[EXERCISE AIM] Only lines holding "screenshot" are needed; copy each of them from the data below.

[MATERIAL FOR THE TASK]

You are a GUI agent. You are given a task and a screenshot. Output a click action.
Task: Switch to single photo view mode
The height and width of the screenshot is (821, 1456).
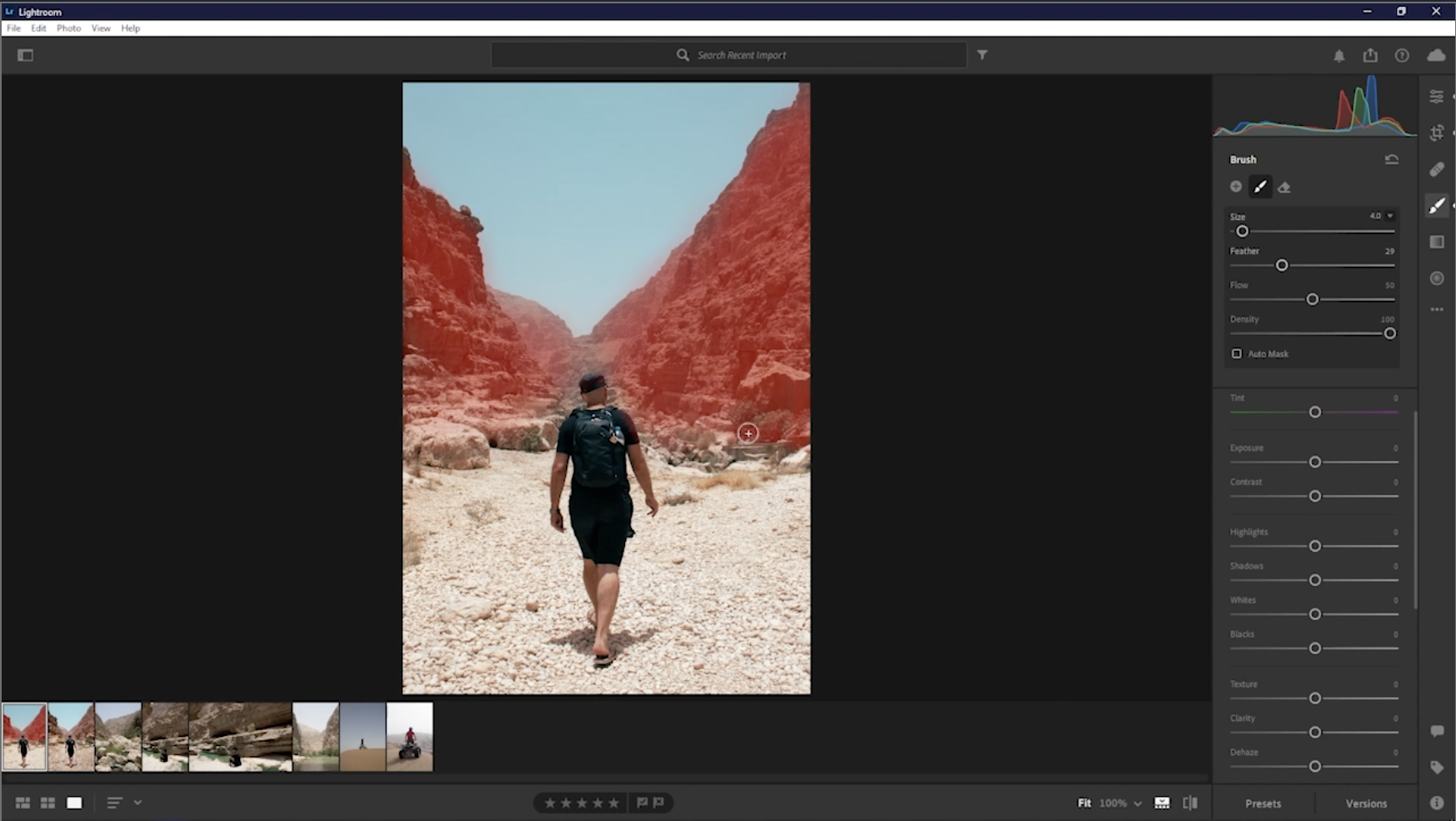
...
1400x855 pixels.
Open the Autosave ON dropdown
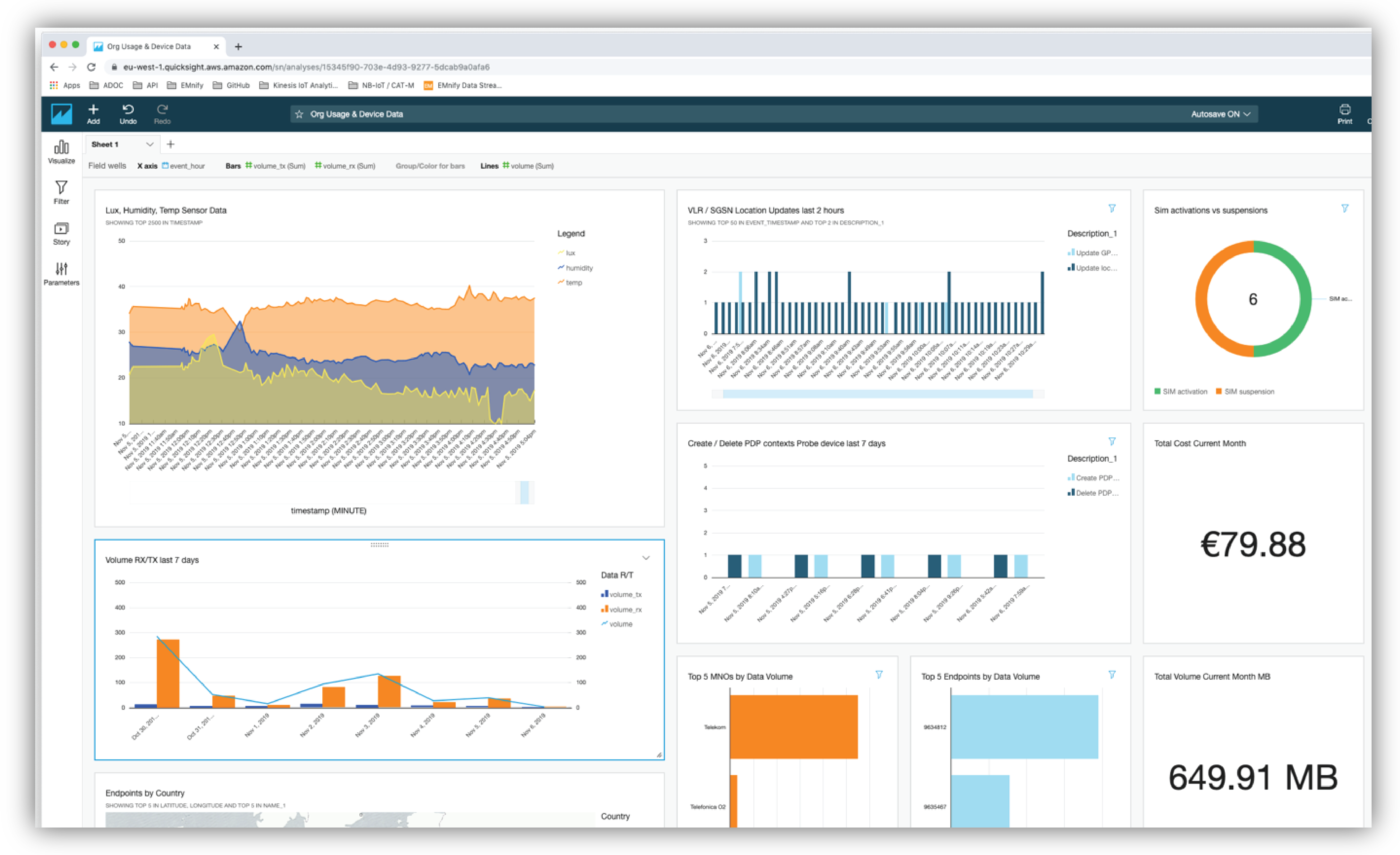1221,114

[ANSWER FOR THIS EXERCISE]
You are a GUI agent. You are given a task and a screenshot. Output a click action.
The height and width of the screenshot is (821, 1456).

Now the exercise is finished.